About a week ago I gave myself permission to eat whatever the hell I want, whenever I want. No limits. Nothing out of bounds. Nothing is banned. Pizza, ice cream, chocolate, Maccas breakfast - It is all freely available to me whenever I want it. The first thing this did, was to stop me craving it. As soon as I knew that if I really REALLY wanted something I would allow myself to have it and not beat myself up over it, it lost some of its appeal (not ALL of its appeal mind you) LOL
Yesterday was one of those days. I was feeling sick, tired, achey, stressed, pre-menstrual, and damn it, I wanted to eat crap.
So I did... I ate a fair bit (although not as much as I would have done in the past)
And it tasted goooood. :)
I ate way too much and it is highly unlikely I will lose any weight this week, and I don't care. It made me feel good.
Yes, I know, we are not meant to use food for our emotions, but the fact is, I do. I always have. And the sooner I accept that, the sooner I can deal and move on. To me, food = comfort and happiness. I can not change that. I have tried for nearly 40 years. It is never going to change. So I accept it.
I ate what I wanted, and I enjoyed it. No guilt or recriminations.

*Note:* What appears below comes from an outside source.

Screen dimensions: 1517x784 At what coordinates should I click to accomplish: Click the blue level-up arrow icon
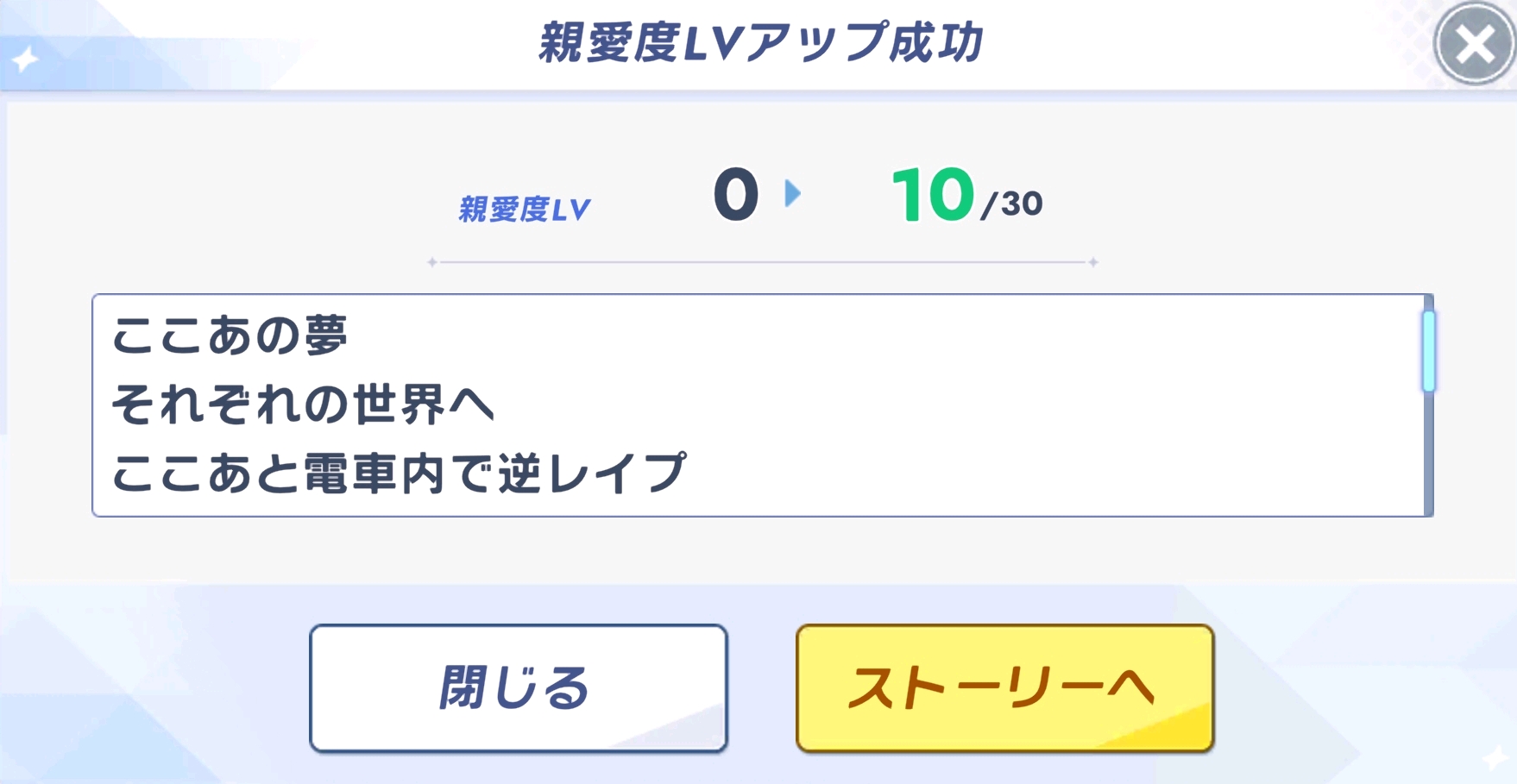[792, 193]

My biggest concern was that once I started stuffing my face I would never want to stop again.
Then an interesting thing happened. This morning I have no desire for any crappy food whatsoever. None. I want to eat healthy. I drove past Maccas on the way to work (which usually elicits a longing look, a sigh, and a deep craving) and I turned my nose up. The thought of it was a turn off. I actually wanted to eat my oats. I have a healthy lunch with me and I am looking forward to eating it. The binge thoughts that have been plaguing me, pretty much since the beginning of the year, are gone. I am looking forward to eating well and feeling well as a result.